City Commissioner Dianne Williams-Cox recently appeared on the Steve Stewart Show on RealTalk 93.3 to discuss her reelection campaign and the issues facing Tallahassee.
Williams-Cox, raised in Quincy, Florida, graduated from Florida A&M with a degree in Data Processing Technology and started a career in computer programming. After a short stint living and working in Brevard County, Williams-Cox and her husband moved to Tallahassee, where she worked for the state, and they raised their three sons.
Williams-Cox said her journey in community service began while her children were in school when she started working on the PTA, PTSO, and as the president of the football boosters. Later, Williams-Cox said that she noticed the inequities within different city areas and wanted to get further involved in those issues. “I don’t wear the title of a politician. I am a community servant that got elected,” she said.
Williams-Cox’s community service included time on the Leon County/Tallahassee Planning Commission.
“My time on the planning commission was a very educational opportunity. I learned how things are put together and happen here in the city,” Williams-Cox said.
Additionally, she said she learned to work with other commissioners, understand staff research and suggestions, and truly hear the community’s concerns.
When asked about her campaign, Williams-Cox said, “The folks I am talking to are really concerned about jobs, concerned about gun violence, and concerned about housing. “Those are the top three things I hear most about,” while on the campaign trail.
Williams-Cox added that higher-paying jobs will help children excel in school, as their parents will be home to provide better structure instead of working two or three jobs.

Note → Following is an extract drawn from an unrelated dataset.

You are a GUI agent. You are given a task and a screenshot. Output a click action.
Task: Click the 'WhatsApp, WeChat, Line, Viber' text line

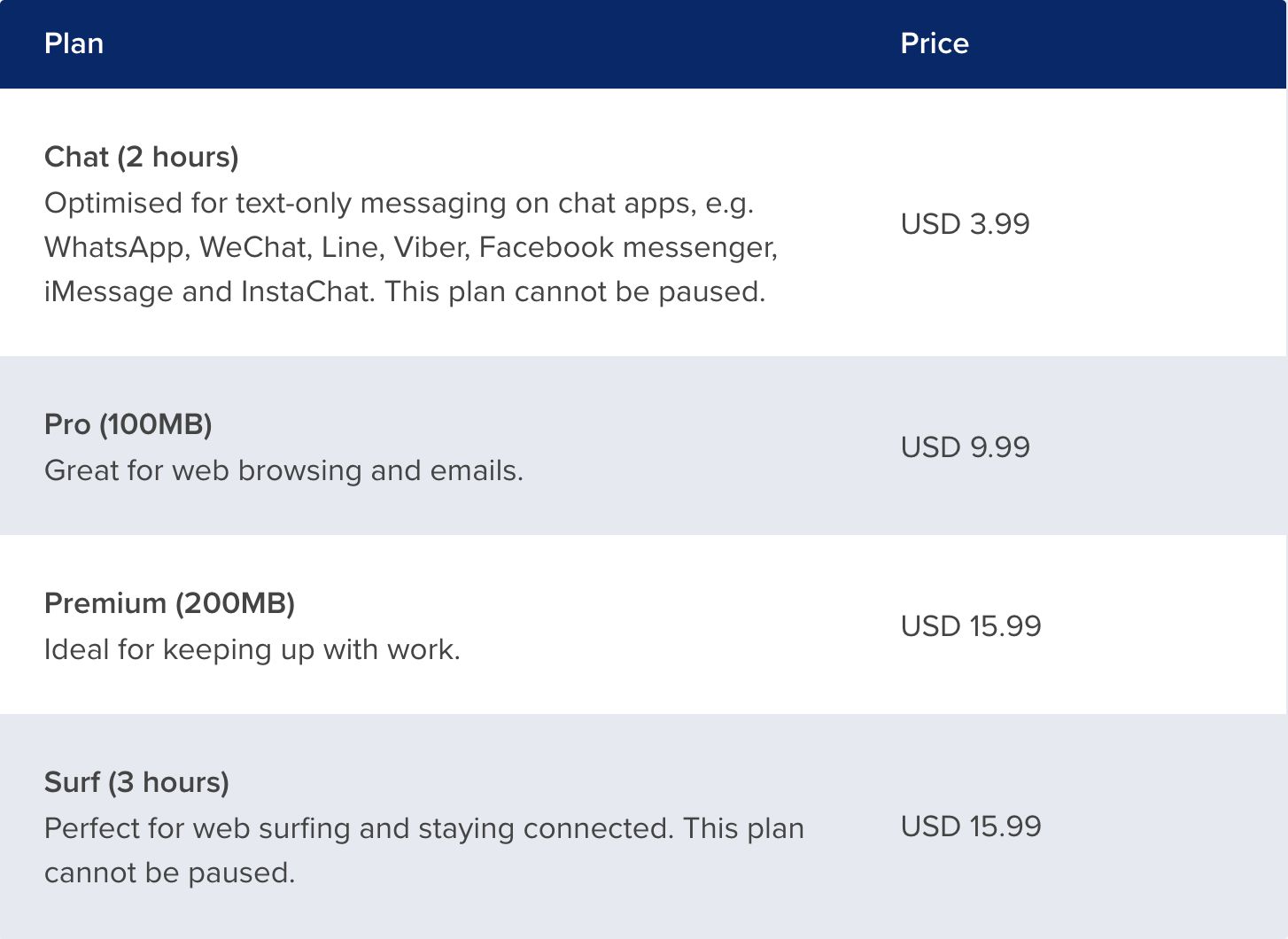[411, 247]
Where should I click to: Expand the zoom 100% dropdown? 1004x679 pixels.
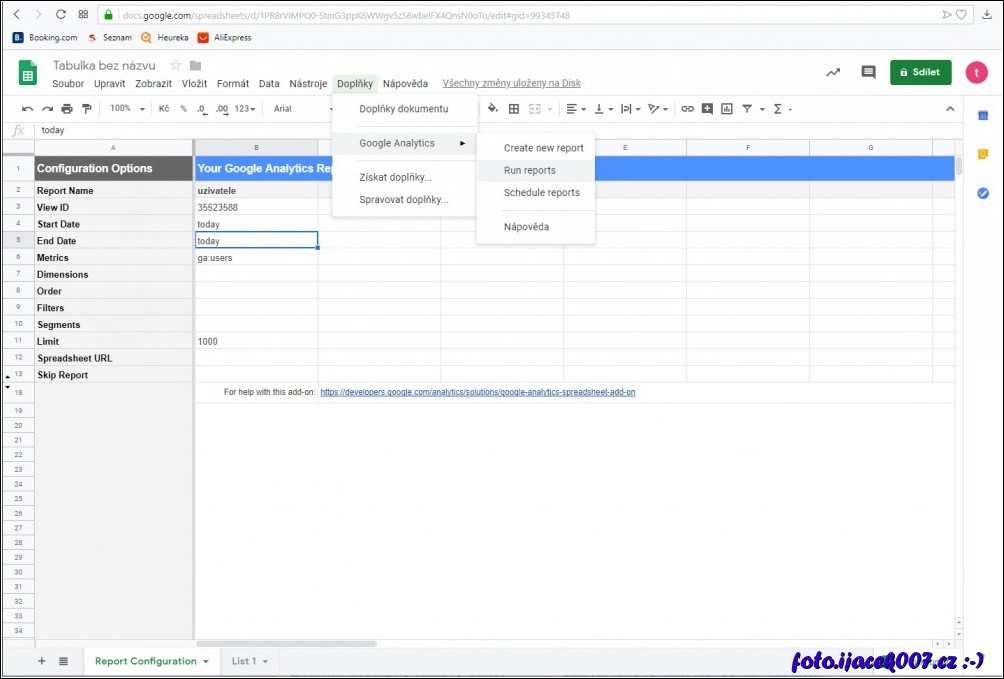[x=127, y=109]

Stewart asked what about the report by Sheriff Walt McNeal, Anatomy of a Homicide, and how it relates to the current gun violence issue.

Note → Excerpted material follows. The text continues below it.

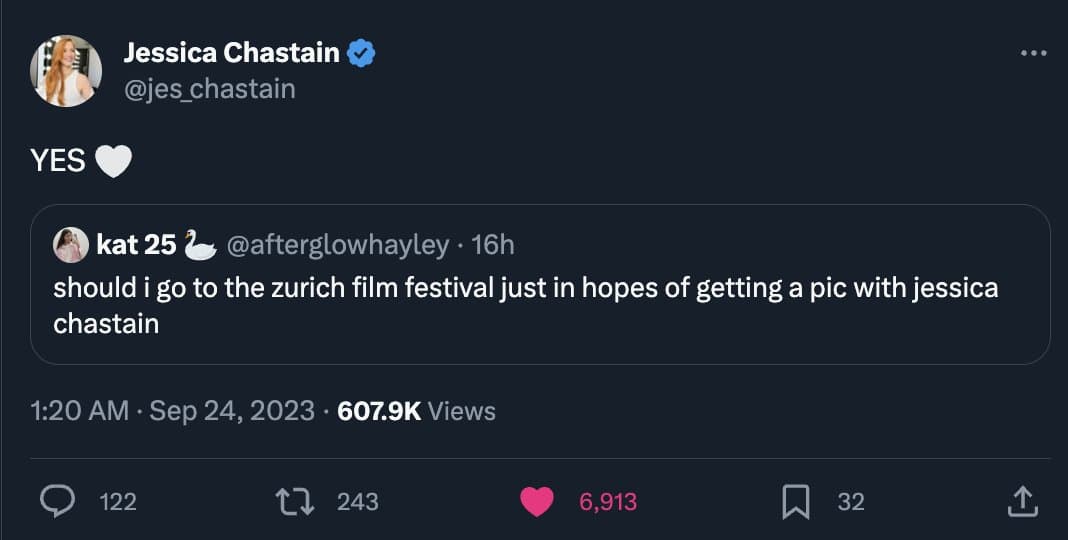Click the Jessica Chastain display name
Viewport: 1068px width, 540px height.
(x=231, y=54)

“What we learned is that we need to get our children and young people engaged in legitimate earnings and life skills, so their lives are not on the line because they are doing illegal things because that’s what they know to do,” she asserted. “To get the criminal intent out of their minds.”
Stewart also asked Williams-Cox if she still agreed with the vote approving the Blueprint economic dollars for the FSU and FAMU stadiums.
Williams-Cox responded, “When we are looking at economic development, we are looking at what will bring money to this city. Let’s face it, football sports is a religion in Tallahassee. Nothing else we do on a Saturday brings in that kind of economic development.”
In addition, she explained that every home game for both FSU and FAMU brings in dollars for the hospitality industry and local businesses.
Williams-Cox also explained why she voted to extend the urban service area on the Southside of Tallahassee to build more homes.
“I think it is important, historically, this kind of development has not happened on that side of town,” she said. “I am interested in development on the Southside being smart, not being all low rent. We need mixed-level housing.” On the other hand, “We need to make sure we do not allow gentrification…we have a delicate balance; we have to stay woke and stay smart.”
“There is always room for improvement, and I am open to that,” the commissioner stated when she was asked about issues regarding ethics concerning the commission.
A few years ago, Williams-Cox noted that the city “swallowed a whole set of ethics policies” that needs to settle so the city can see what works and what doesn’t before adding additional new policies.
Williams-Cox talked about why she wants to continue on the city commission.
“It’s not about what I’ve done; it’s about what we have done together in the City of Tallahassee. I want to continue to do this good work for those who want to work to move the city forward. I think we owe it to the next generation to make the City of Tallahassee the best that she can be. I want to be a part of making that happen.”